WHAT THE EXERCISE ASKS: Starting at the line containing "Viewport: 333px width, 208px" and ending at the line containing "Task: Click the 29 листопада 2020 date stamp", transcribe the listing below exactly. Keep both end lines, skip the pictures, and copy nothing else.

DATA FOR REVIEW:
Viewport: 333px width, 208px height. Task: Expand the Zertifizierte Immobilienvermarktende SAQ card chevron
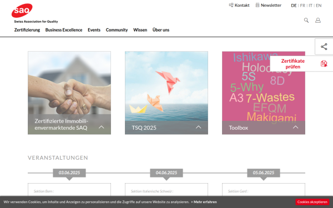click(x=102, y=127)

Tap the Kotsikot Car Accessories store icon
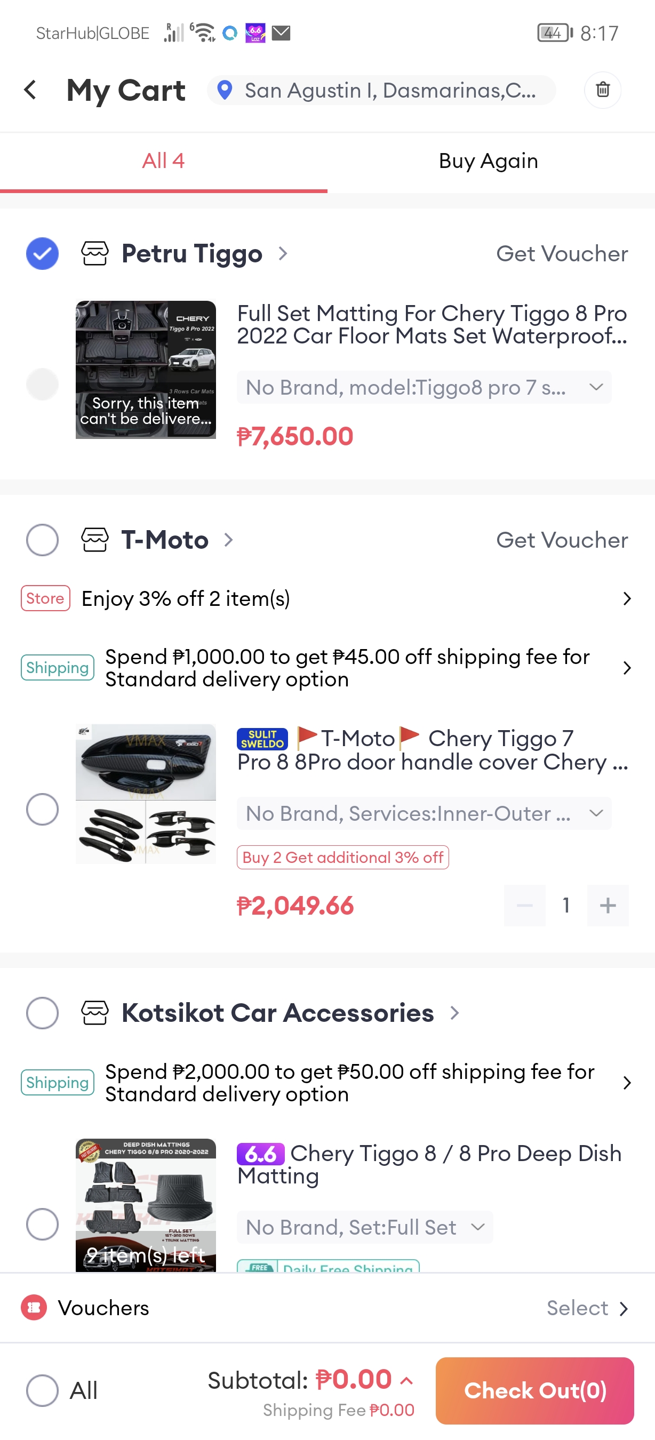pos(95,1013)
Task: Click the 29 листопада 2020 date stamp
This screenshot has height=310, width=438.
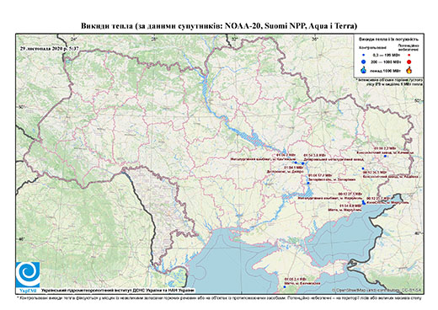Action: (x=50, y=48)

* * *

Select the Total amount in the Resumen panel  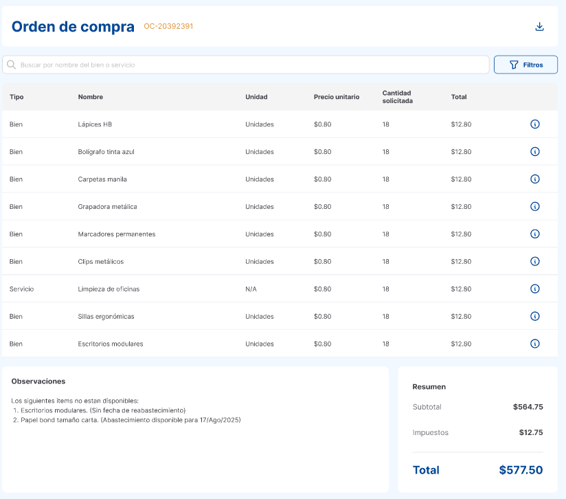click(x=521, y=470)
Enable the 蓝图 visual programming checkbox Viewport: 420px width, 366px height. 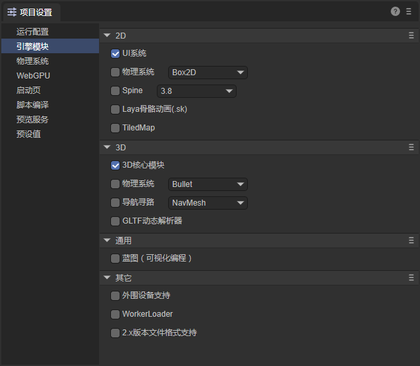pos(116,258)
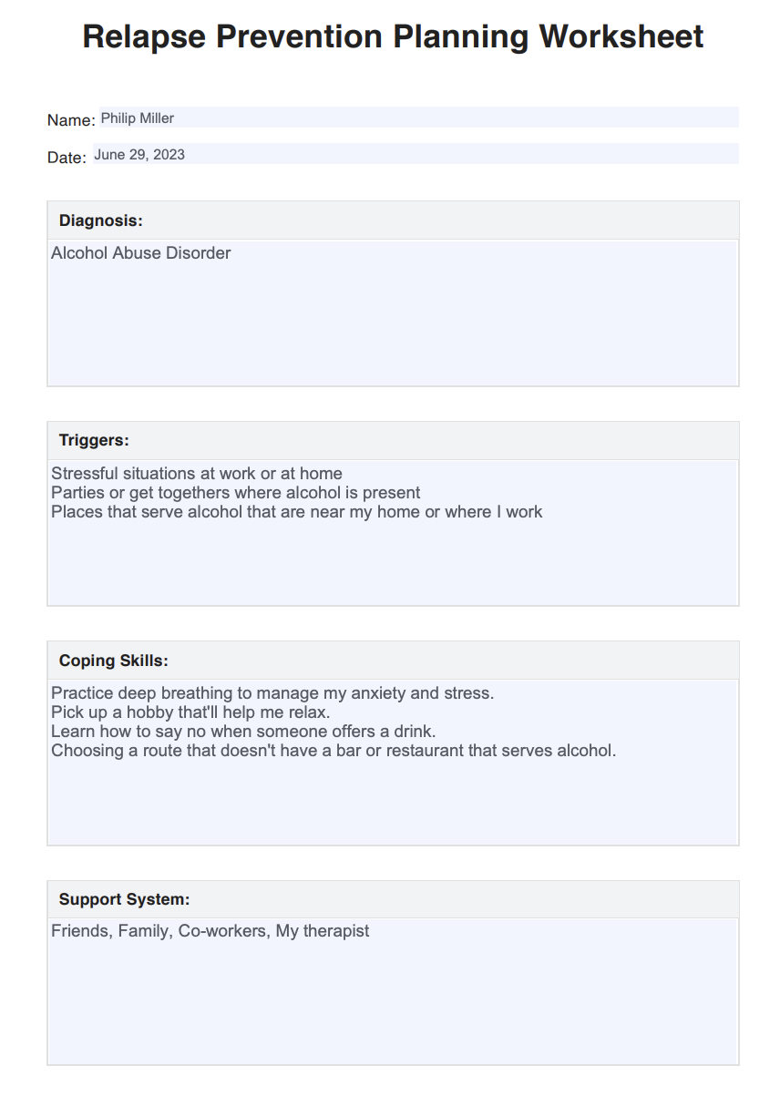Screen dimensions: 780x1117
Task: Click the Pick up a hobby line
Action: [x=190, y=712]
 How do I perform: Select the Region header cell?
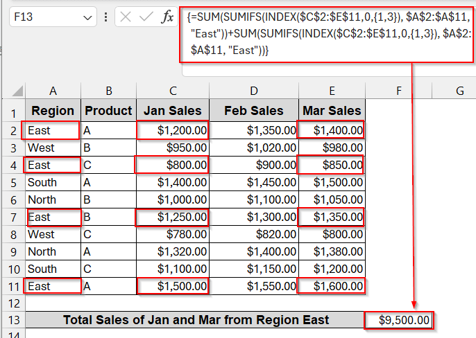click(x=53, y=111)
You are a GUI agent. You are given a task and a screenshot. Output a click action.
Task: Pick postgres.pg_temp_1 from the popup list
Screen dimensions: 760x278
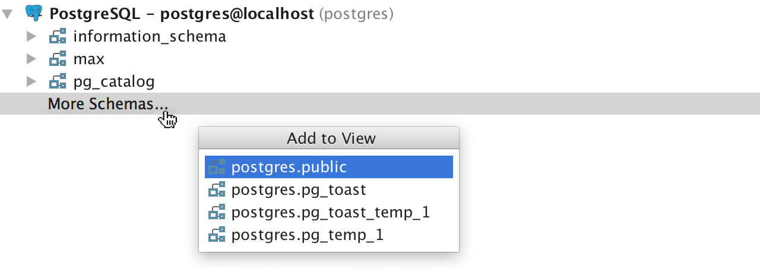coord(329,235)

FINISHED TASK:
Viewport: 333px width, 208px height. Task: Expand the Zertifizierte Immobilienvermarktende SAQ card chevron
click(x=102, y=127)

Tap the Kotsikot Car Accessories store icon
pos(95,1013)
Task: Click the 29 листопада 2020 date stamp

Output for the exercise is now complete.